* Begin Material shown *

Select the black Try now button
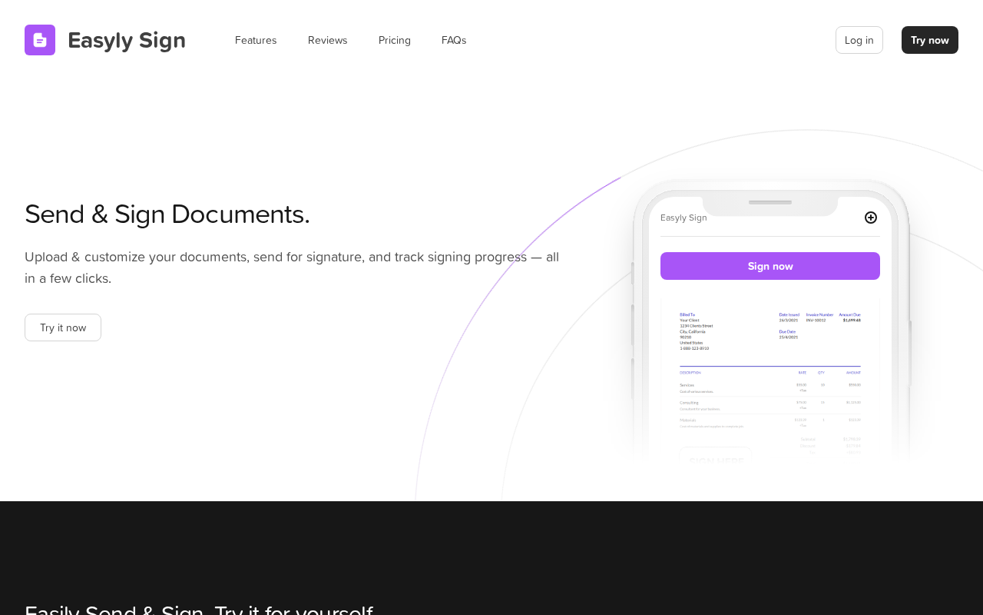click(930, 40)
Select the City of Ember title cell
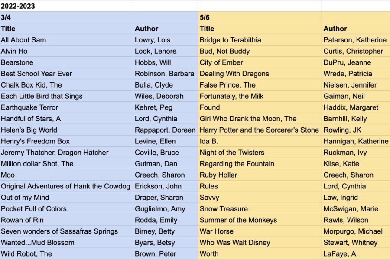The width and height of the screenshot is (390, 260). click(x=260, y=62)
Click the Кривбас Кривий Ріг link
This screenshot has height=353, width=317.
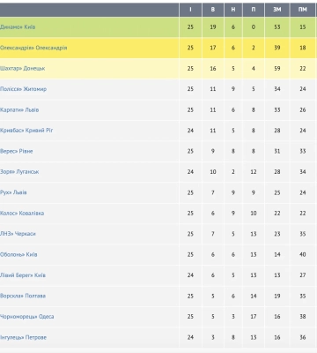26,131
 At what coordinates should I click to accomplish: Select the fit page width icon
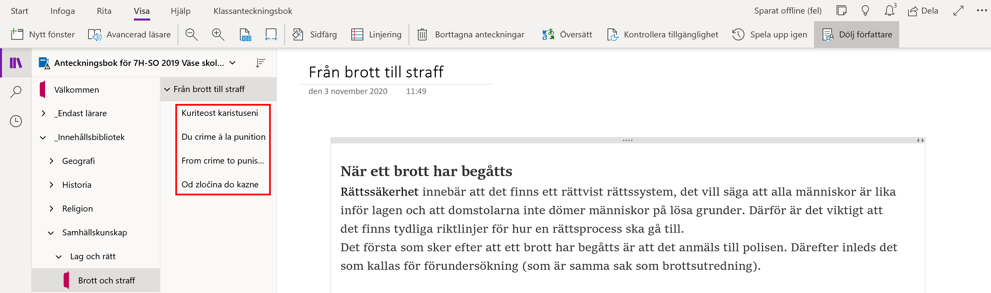coord(271,35)
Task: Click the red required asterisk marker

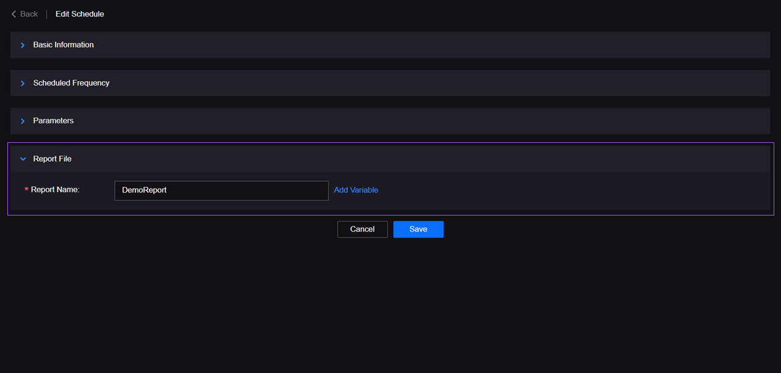Action: point(26,190)
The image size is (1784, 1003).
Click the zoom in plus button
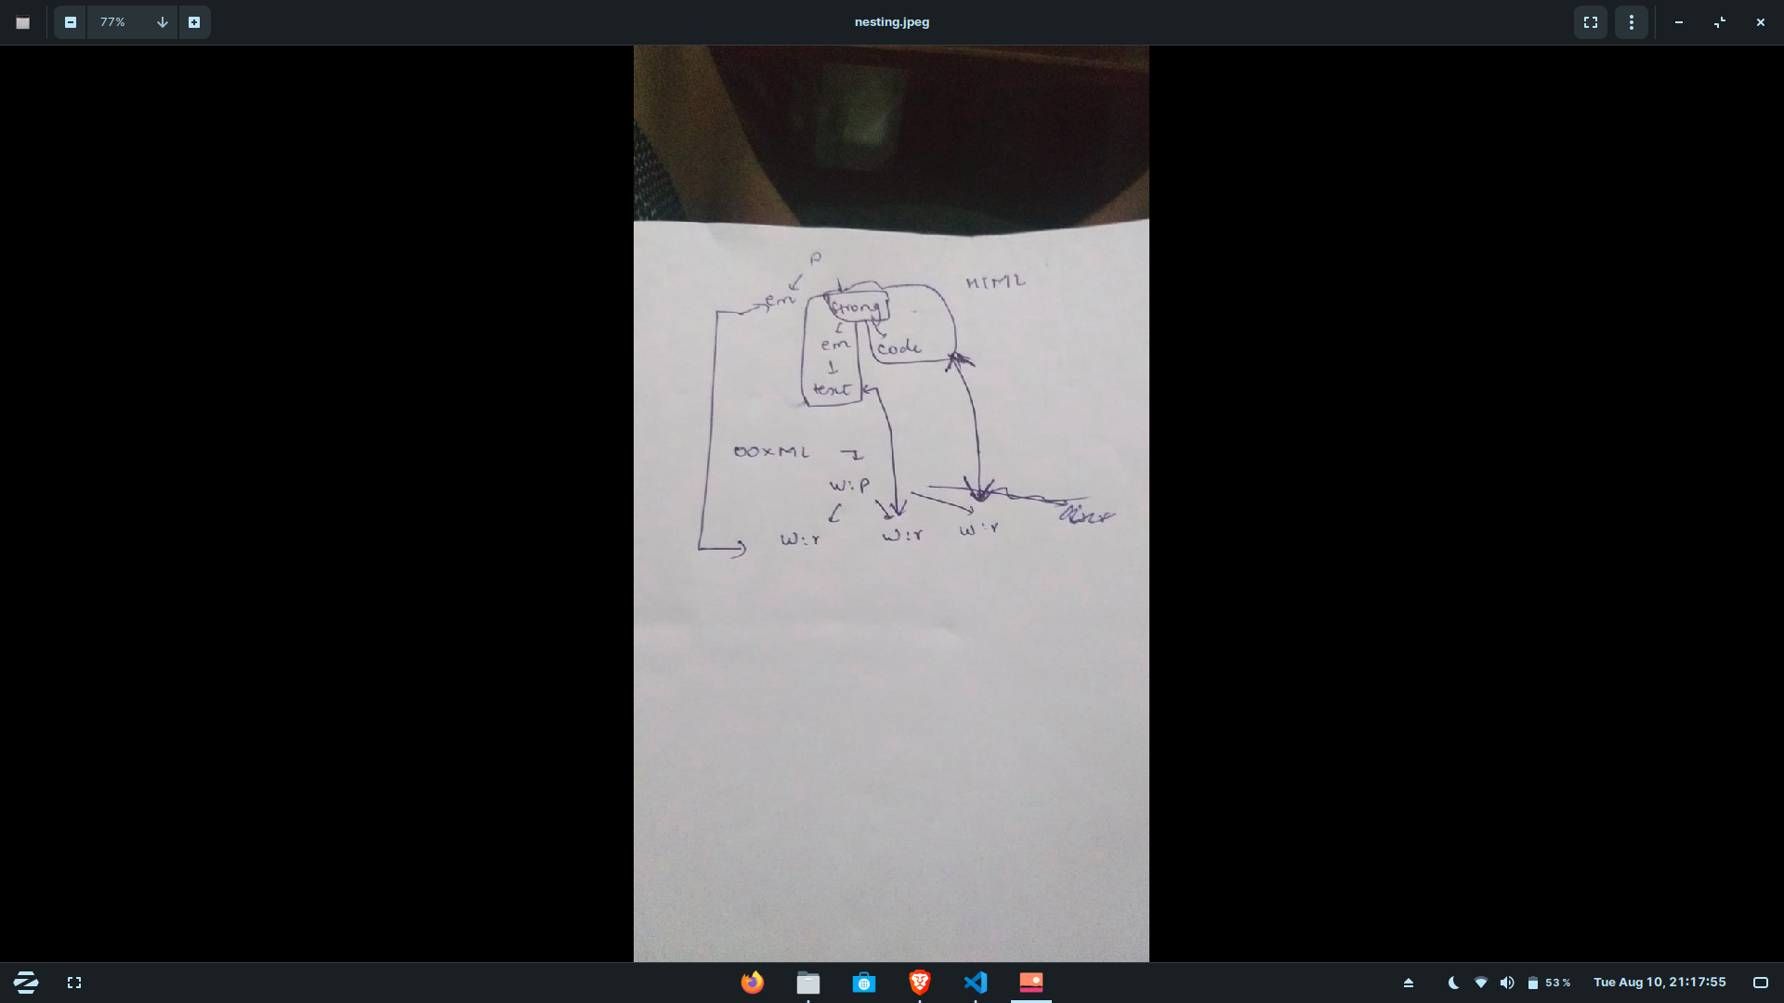click(194, 22)

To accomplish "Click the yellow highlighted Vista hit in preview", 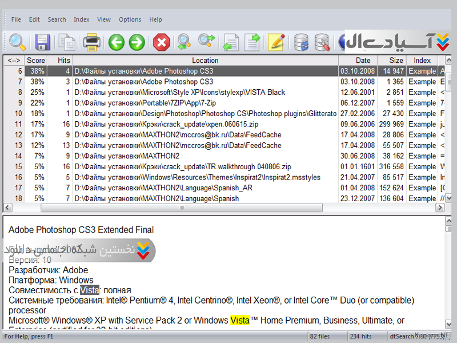I will click(x=240, y=320).
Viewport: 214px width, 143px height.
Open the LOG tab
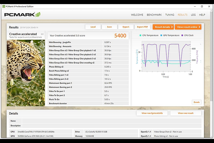click(x=193, y=15)
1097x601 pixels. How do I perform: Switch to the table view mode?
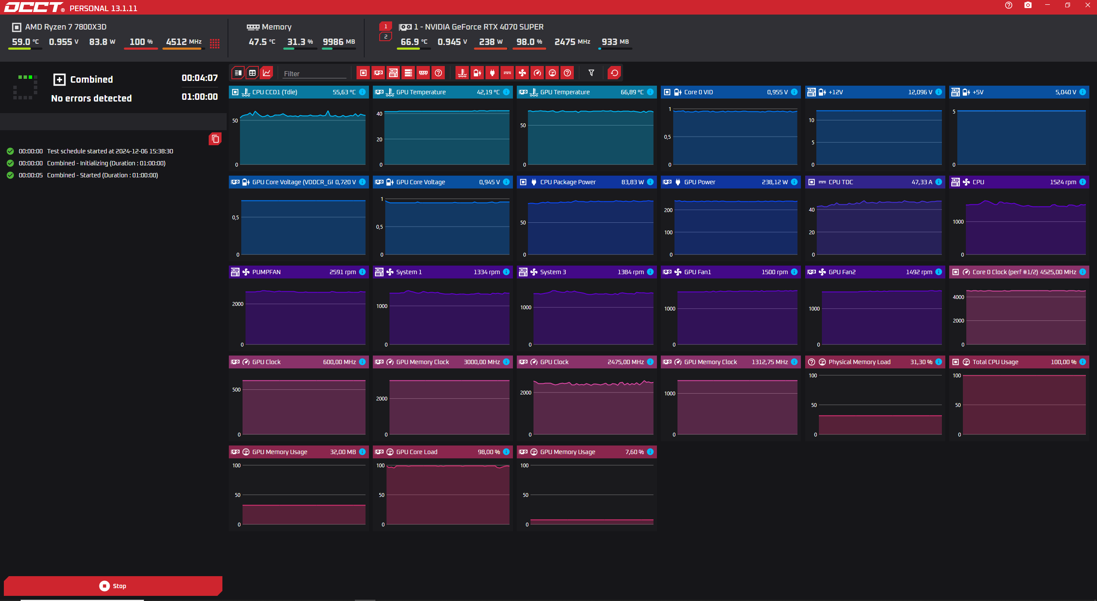252,73
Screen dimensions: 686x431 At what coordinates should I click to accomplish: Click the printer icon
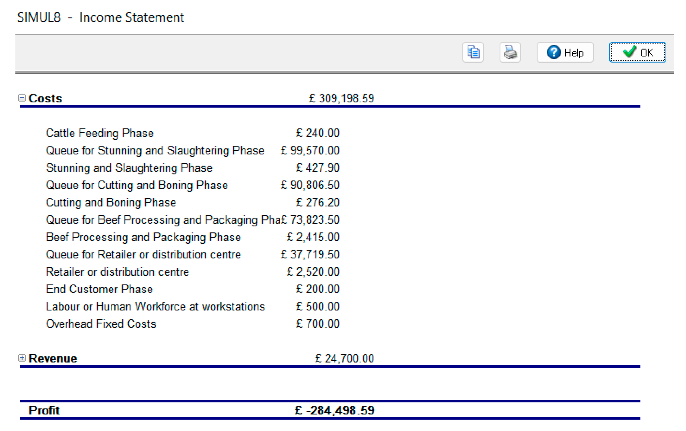pos(510,52)
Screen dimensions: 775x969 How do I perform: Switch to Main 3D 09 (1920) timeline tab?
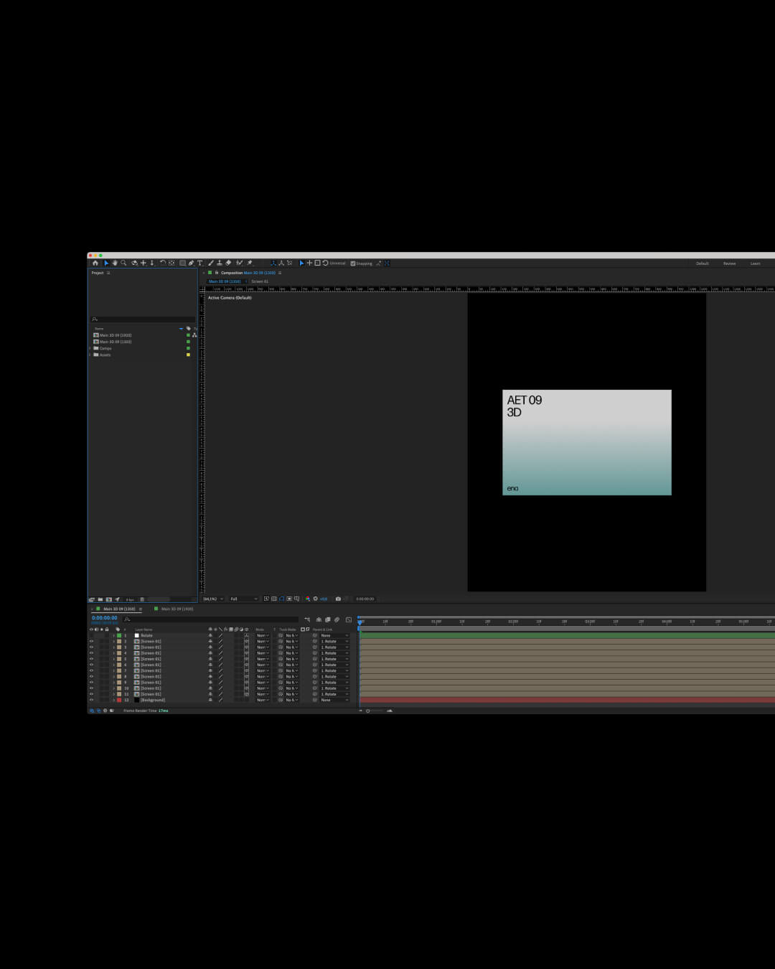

* End Material shown *

**Work instructions:**
Rewrite the data from the line containing "Viewport: 214px width, 143px height." through the end as a JSON list of strings, one string per line. Skip blank lines and leave the pictures out.

**Correct result:**
[
  "Viewport: 214px width, 143px height.",
  "Open the LOG tab",
  "click(x=193, y=15)",
  "1097x601 pixels. How do I perform: Switch to the table view mode?",
  "252,73",
  "Screen dimensions: 686x431 At what coordinates should I click to accomplish: Click the printer icon",
  "pos(510,52)",
  "Screen dimensions: 775x969 How do I perform: Switch to Main 3D 09 (1920) timeline tab?"
]